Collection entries
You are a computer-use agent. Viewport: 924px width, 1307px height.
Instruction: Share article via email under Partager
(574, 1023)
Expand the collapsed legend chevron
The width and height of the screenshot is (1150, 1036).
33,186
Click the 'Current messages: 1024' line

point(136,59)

__What to produce__. Now repeat the data exactly, keeping every line.

__Result for this exercise__.
You are a computer-use agent. Viewport: 924px width, 1307px height.
Instruction: Share article via email under Partager
(574, 1023)
Expand the collapsed legend chevron
The width and height of the screenshot is (1150, 1036).
33,186
Click the 'Current messages: 1024' line

point(136,59)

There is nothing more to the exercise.